**Input for this task**
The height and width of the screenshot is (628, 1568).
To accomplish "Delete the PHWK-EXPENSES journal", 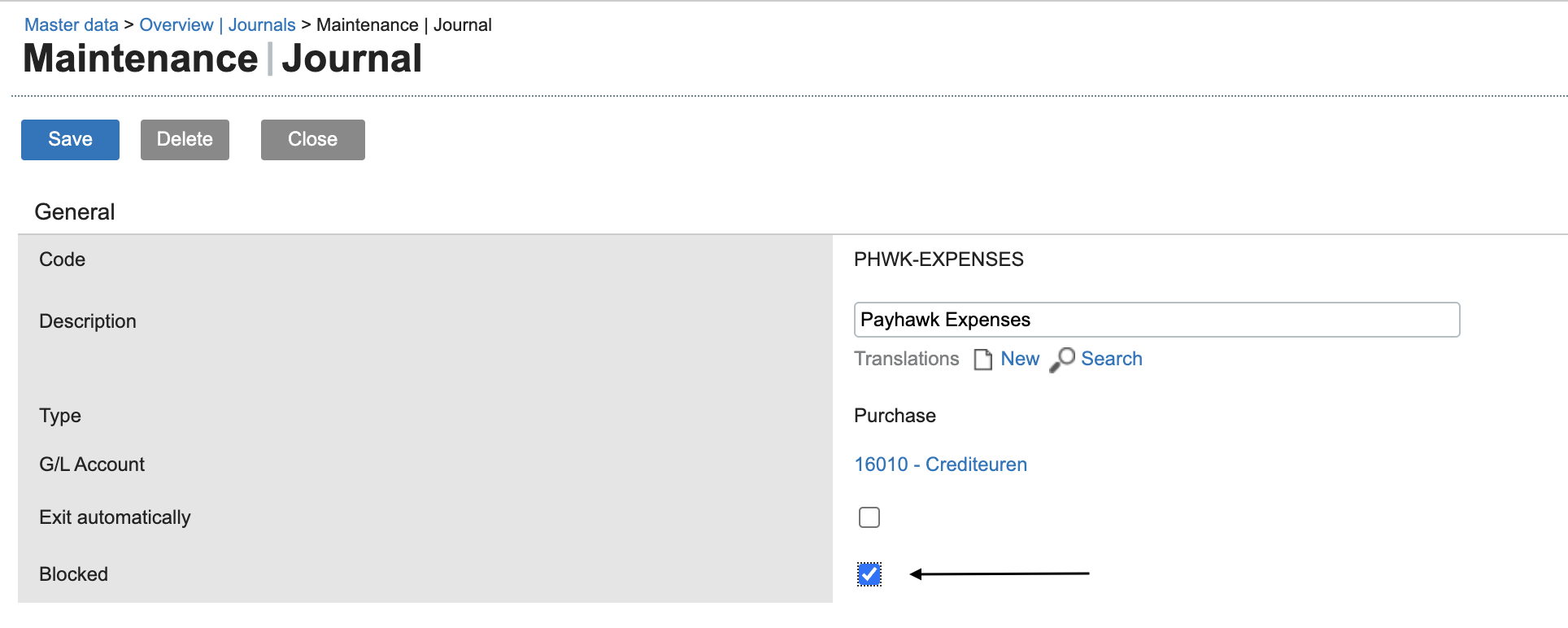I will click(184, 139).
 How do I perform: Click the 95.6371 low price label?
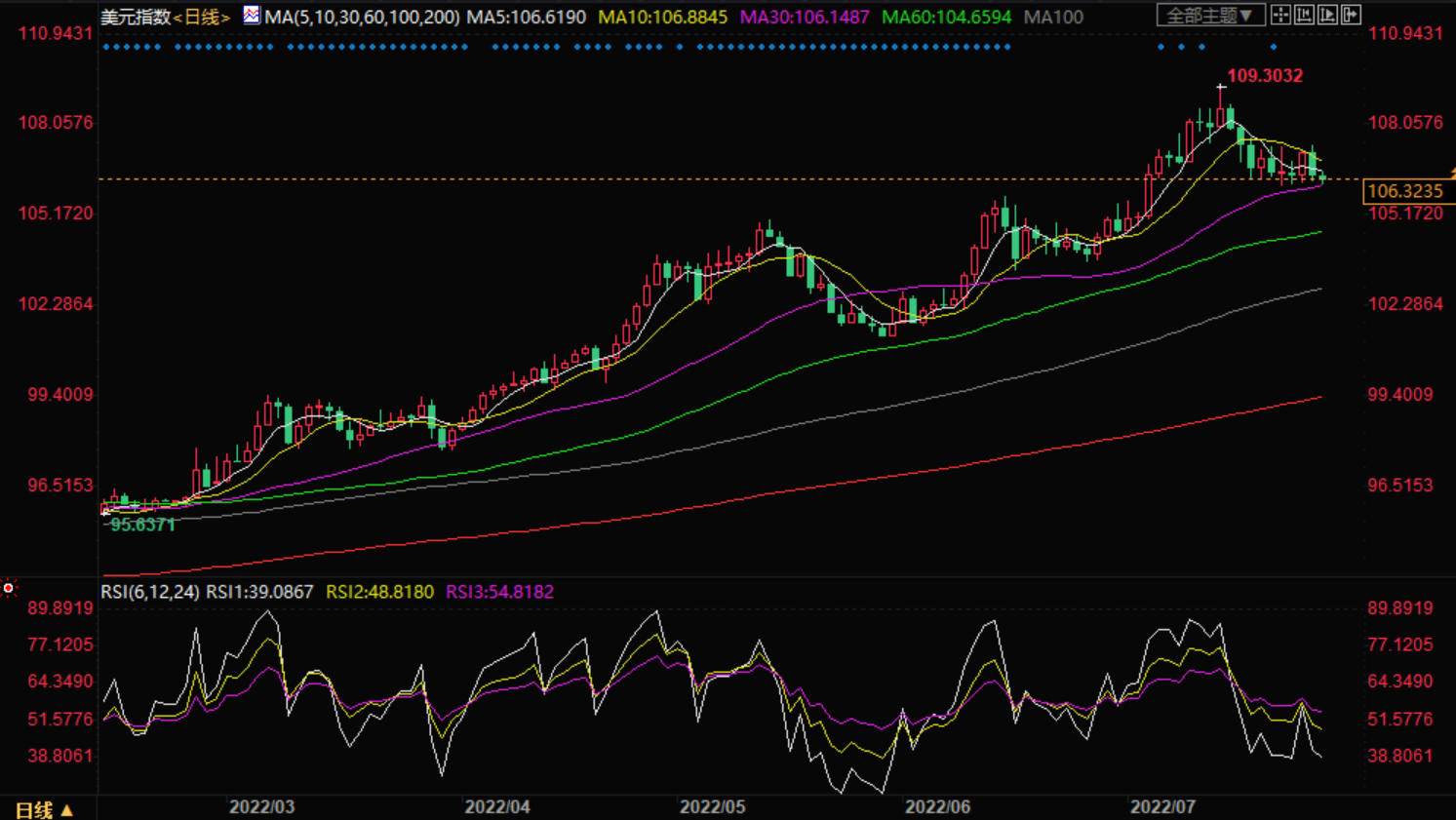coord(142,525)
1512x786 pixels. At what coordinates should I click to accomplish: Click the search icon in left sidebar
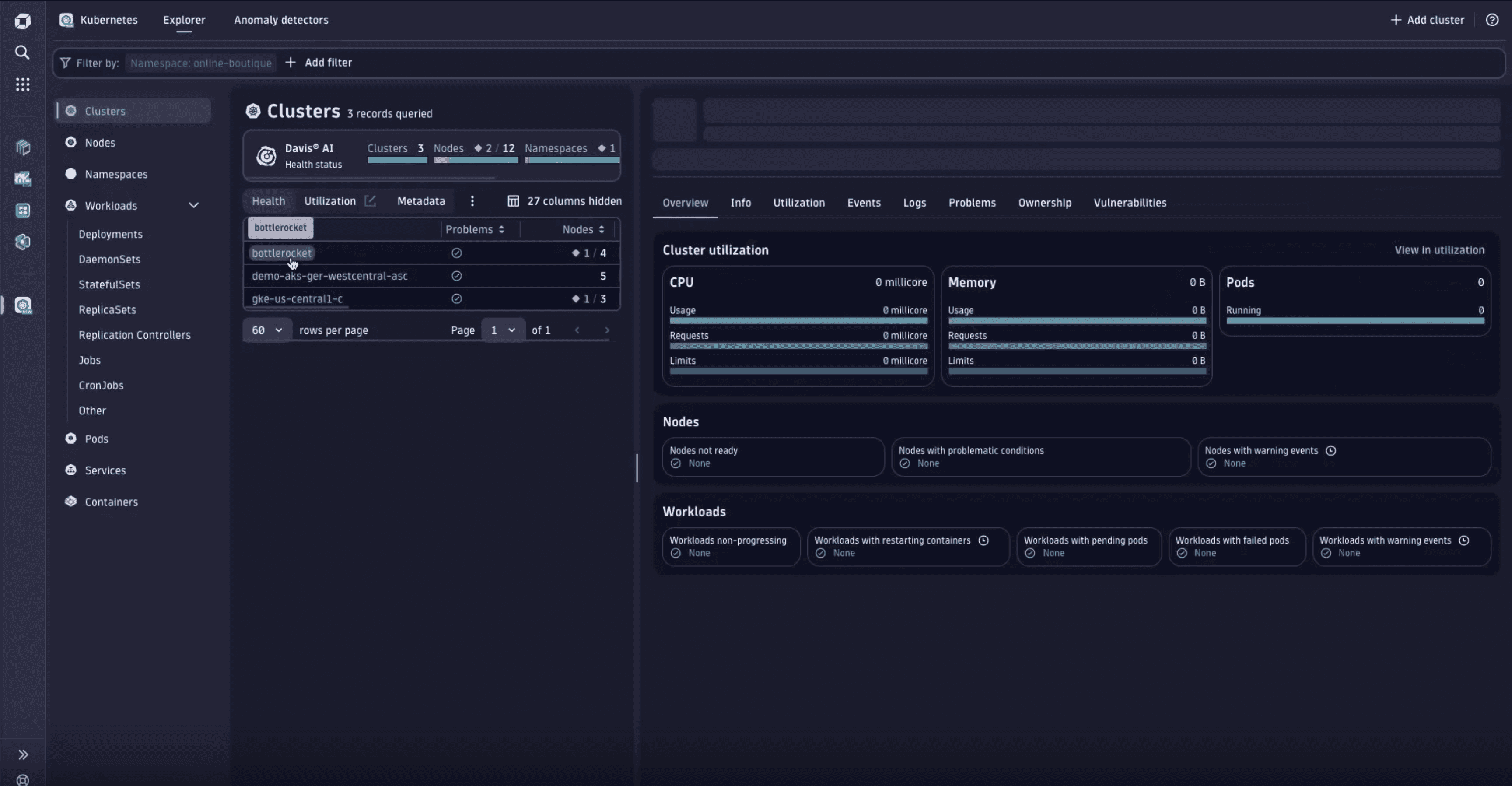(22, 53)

...

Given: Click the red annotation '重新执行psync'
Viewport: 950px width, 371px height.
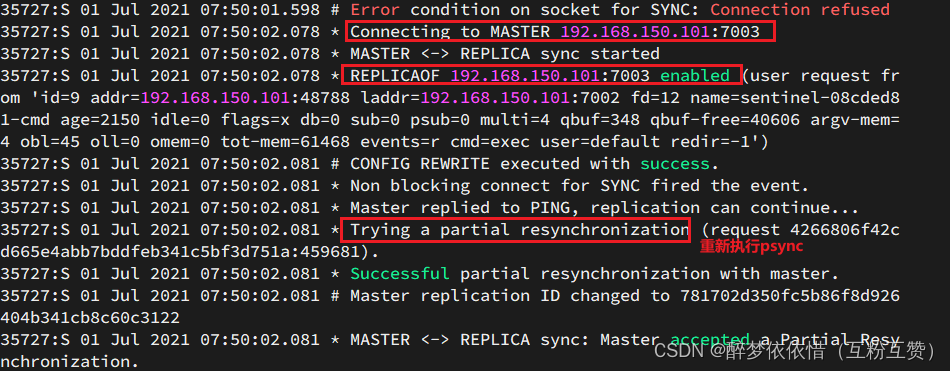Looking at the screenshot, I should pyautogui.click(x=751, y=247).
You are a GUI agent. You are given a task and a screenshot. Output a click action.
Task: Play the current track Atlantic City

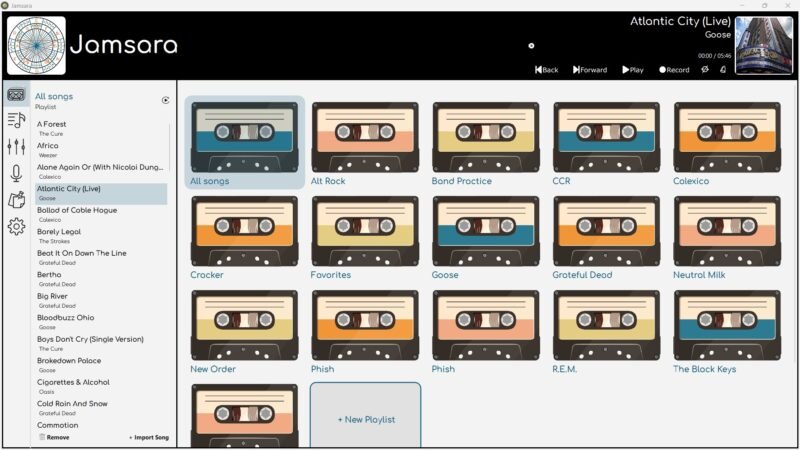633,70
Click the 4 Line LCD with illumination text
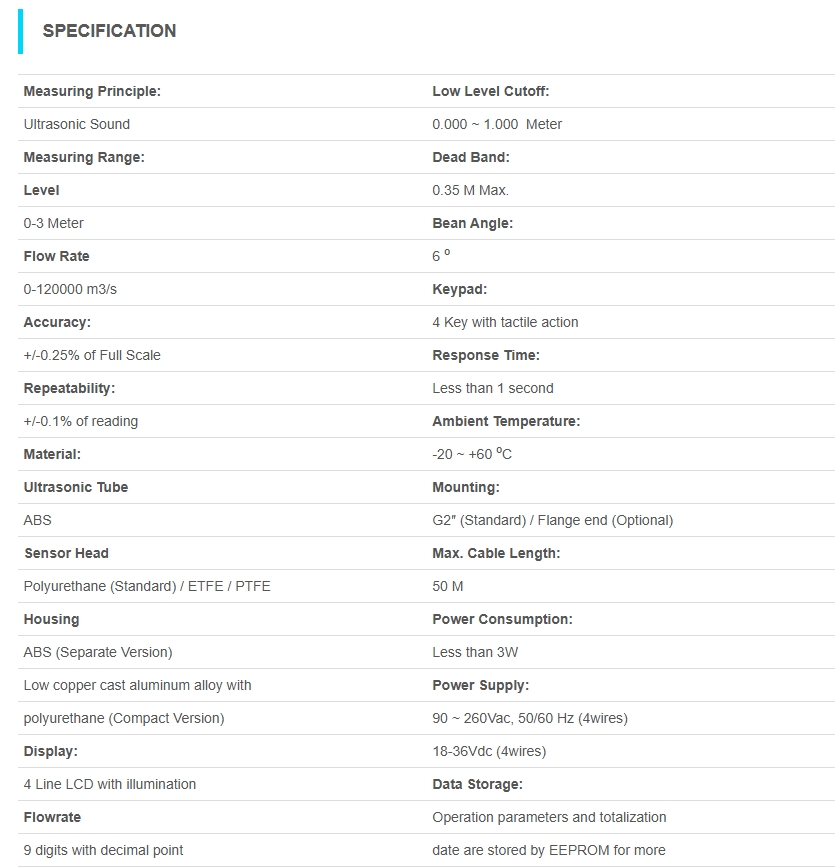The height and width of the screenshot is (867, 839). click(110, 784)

**Description of the task**
Reproduce verbatim the part of the items that opens with the line containing "Given: Click the red annotation '重新执行psync'" and closes with the line containing "The height and width of the screenshot is (867, 839).", omitting the pictures.

**Written response**
Given: Click the red annotation '重新执行psync'
Viewport: 950px width, 371px height.
Looking at the screenshot, I should pyautogui.click(x=751, y=247).
You are a GUI agent. You are given a task and a screenshot. Output a click action.
Task: Play the current track Atlantic City

633,70
Click the 4 Line LCD with illumination text
The height and width of the screenshot is (867, 839). click(110, 784)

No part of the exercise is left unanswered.